• YOUR TASK
Range to repeat from the listing below: the line containing "Viewport: 1389px width, 868px height." down to the line containing "the small avatar", both included. Copy it exactly, pictures excluded, and add nothing else.

• MATERIAL SHOWN
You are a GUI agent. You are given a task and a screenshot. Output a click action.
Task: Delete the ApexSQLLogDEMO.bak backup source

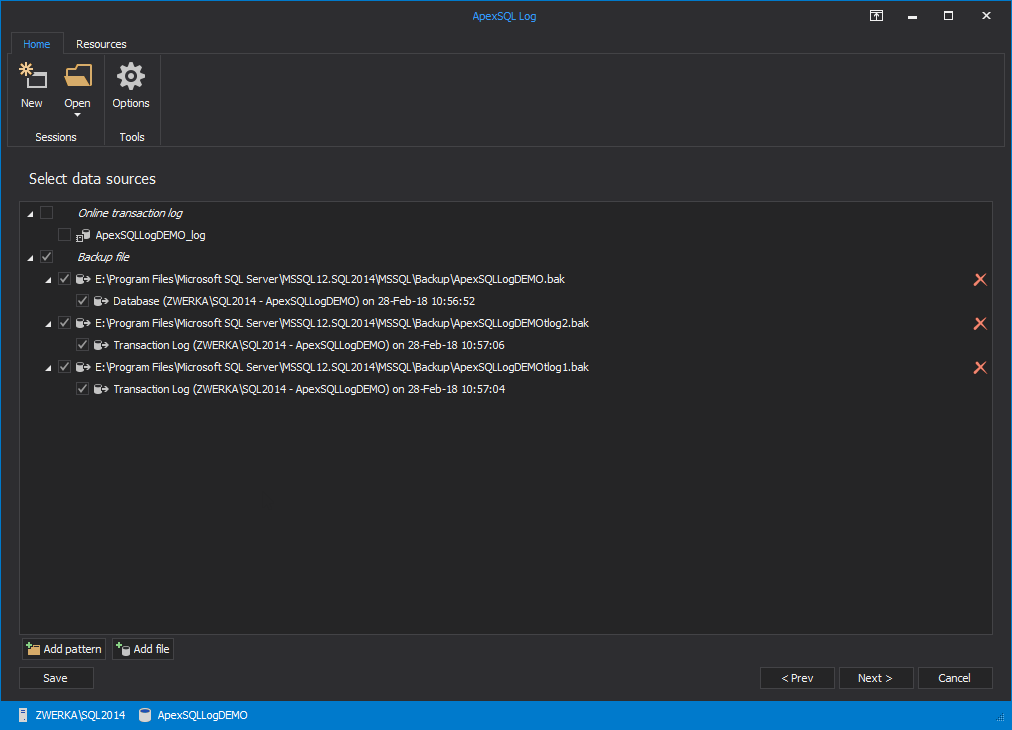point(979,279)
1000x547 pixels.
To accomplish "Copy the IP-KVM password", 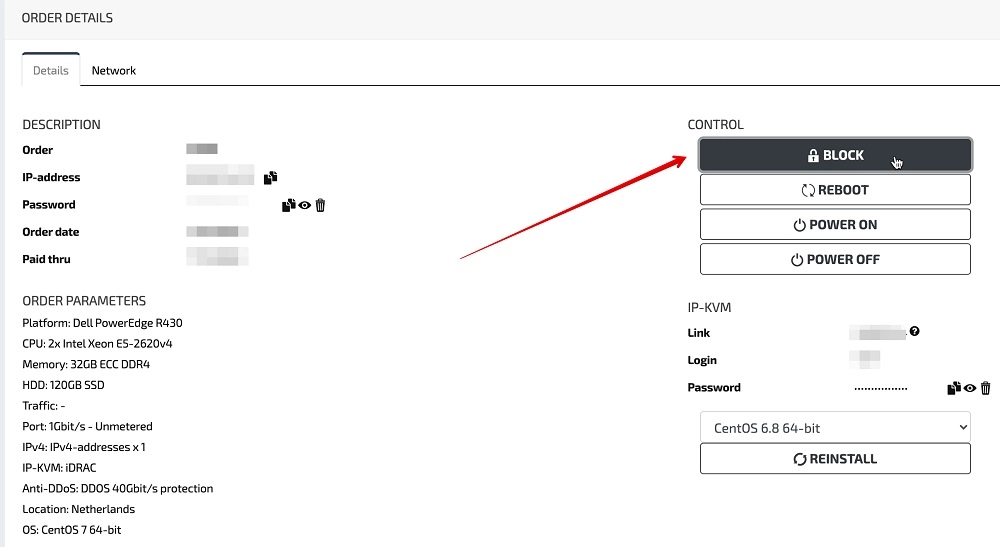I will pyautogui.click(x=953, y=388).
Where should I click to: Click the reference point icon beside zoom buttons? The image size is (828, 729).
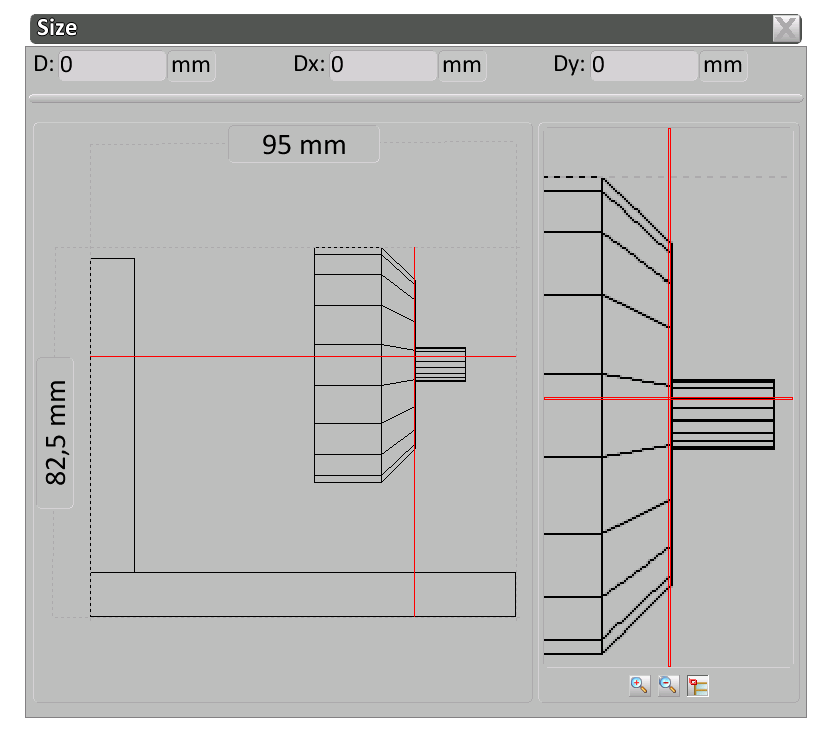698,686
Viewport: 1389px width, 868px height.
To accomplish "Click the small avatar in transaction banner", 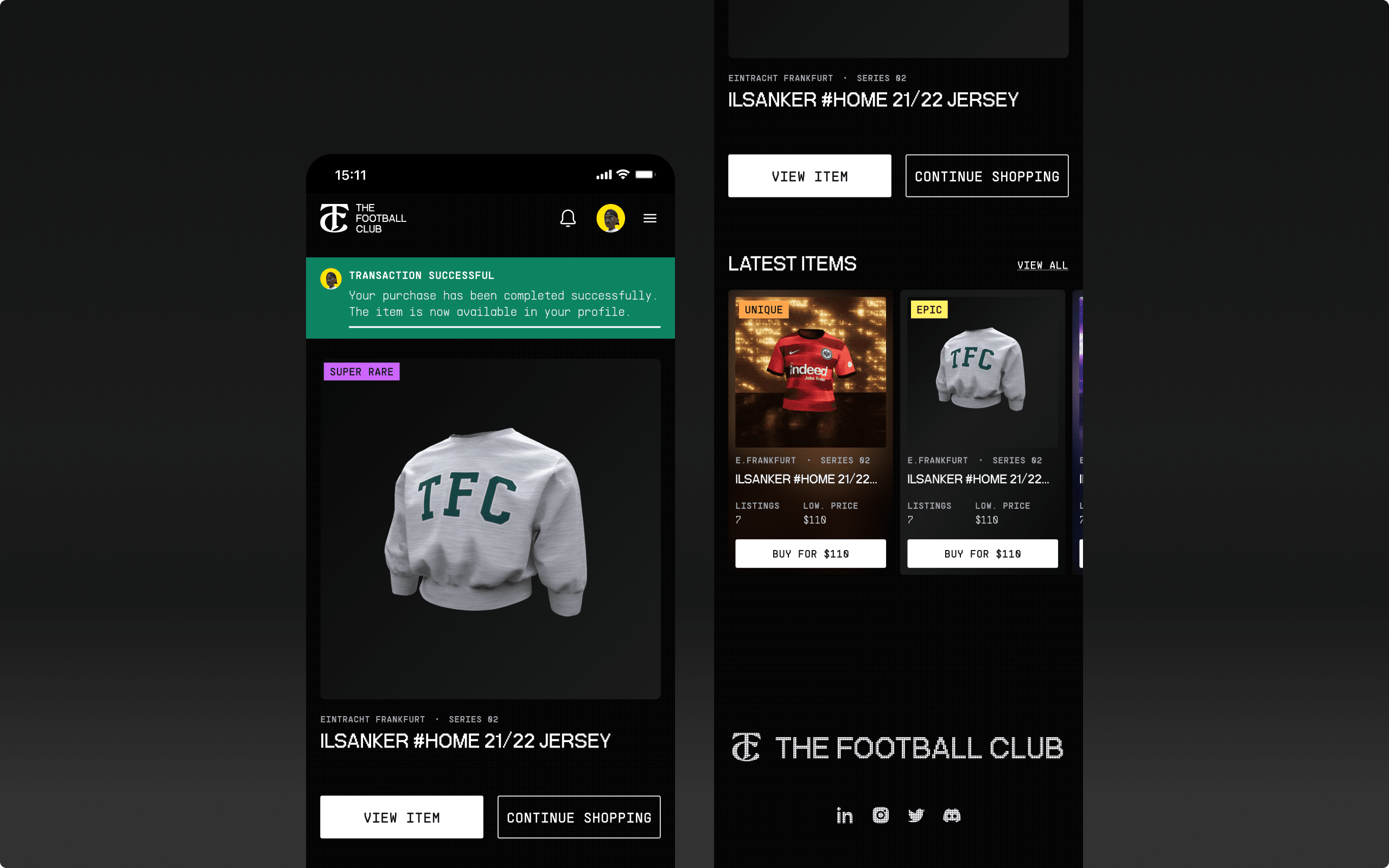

...

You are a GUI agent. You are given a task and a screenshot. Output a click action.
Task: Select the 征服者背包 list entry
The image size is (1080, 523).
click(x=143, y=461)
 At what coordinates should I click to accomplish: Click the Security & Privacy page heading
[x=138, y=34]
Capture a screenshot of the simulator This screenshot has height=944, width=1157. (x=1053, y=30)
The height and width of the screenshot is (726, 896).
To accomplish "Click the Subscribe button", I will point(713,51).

==

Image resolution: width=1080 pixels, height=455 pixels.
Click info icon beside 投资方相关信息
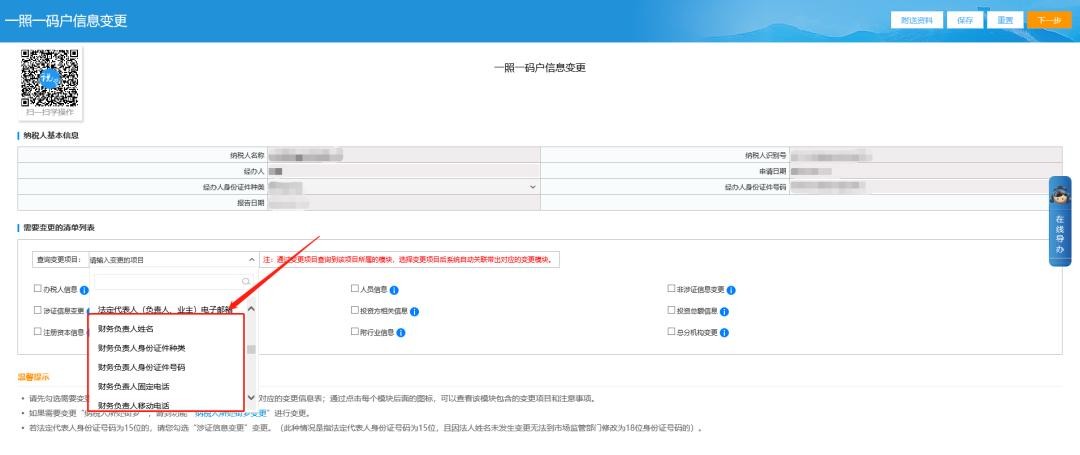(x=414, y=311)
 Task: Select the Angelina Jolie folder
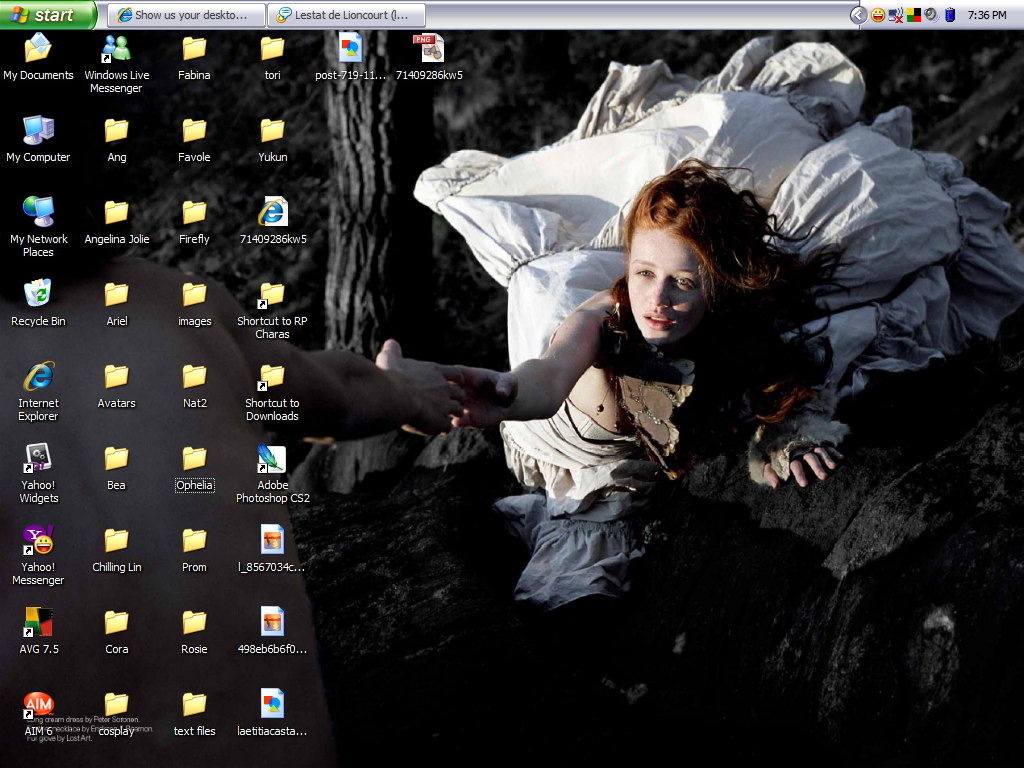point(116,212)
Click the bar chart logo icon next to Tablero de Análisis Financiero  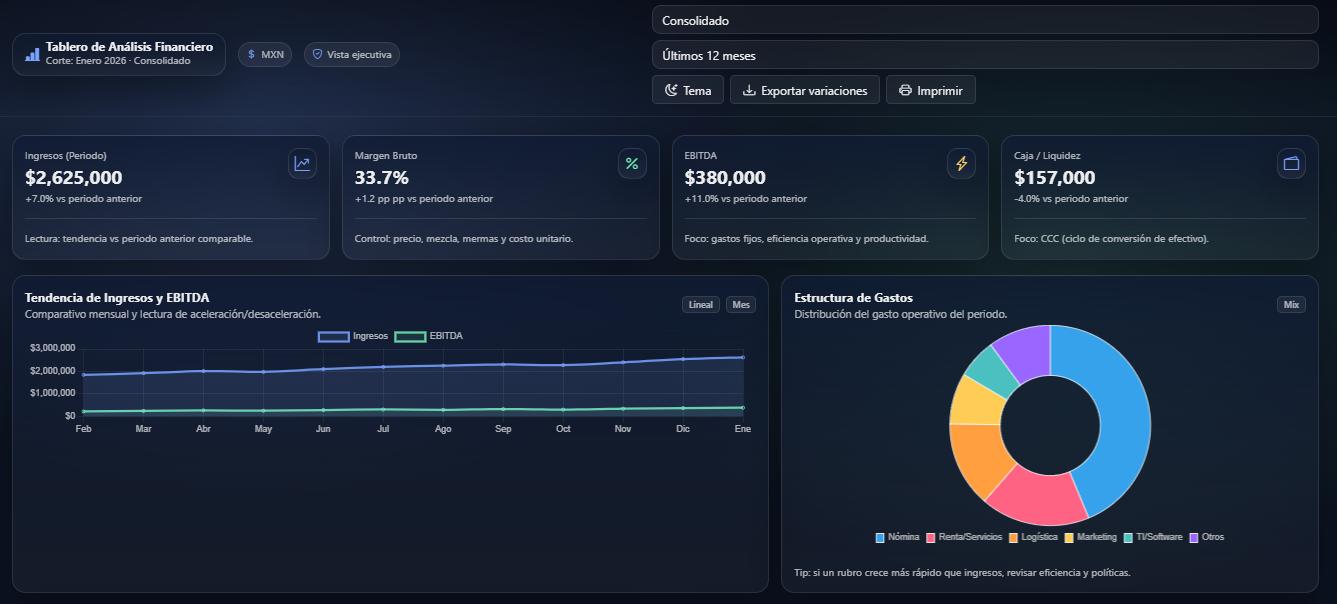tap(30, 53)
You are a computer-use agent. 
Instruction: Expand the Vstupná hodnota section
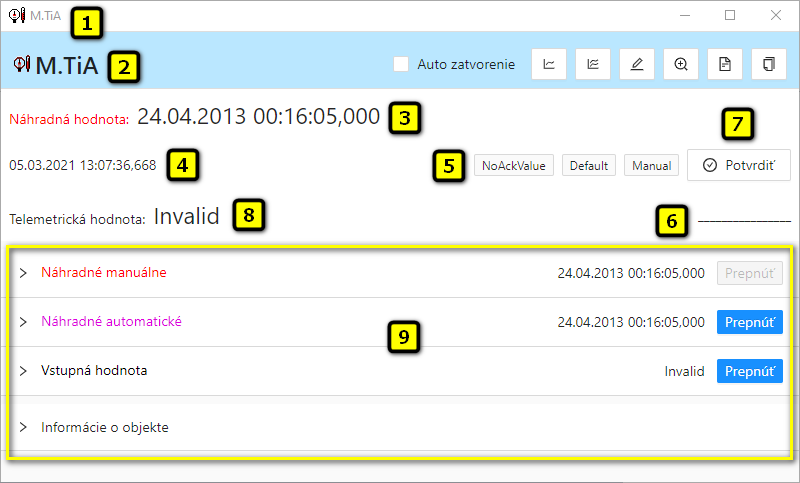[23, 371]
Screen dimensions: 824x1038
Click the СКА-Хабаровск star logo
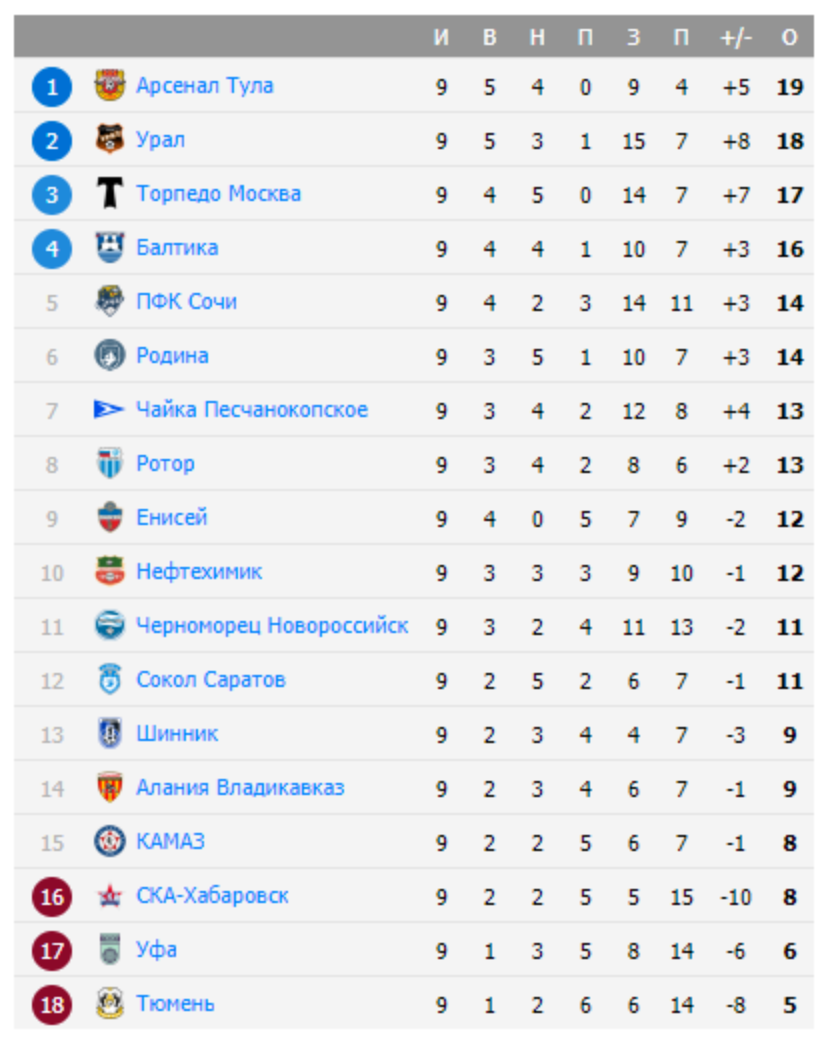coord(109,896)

• TASK ANSWER
Viewport: 1389px width, 868px height.
To accomplish "Click the small avatar in transaction banner", 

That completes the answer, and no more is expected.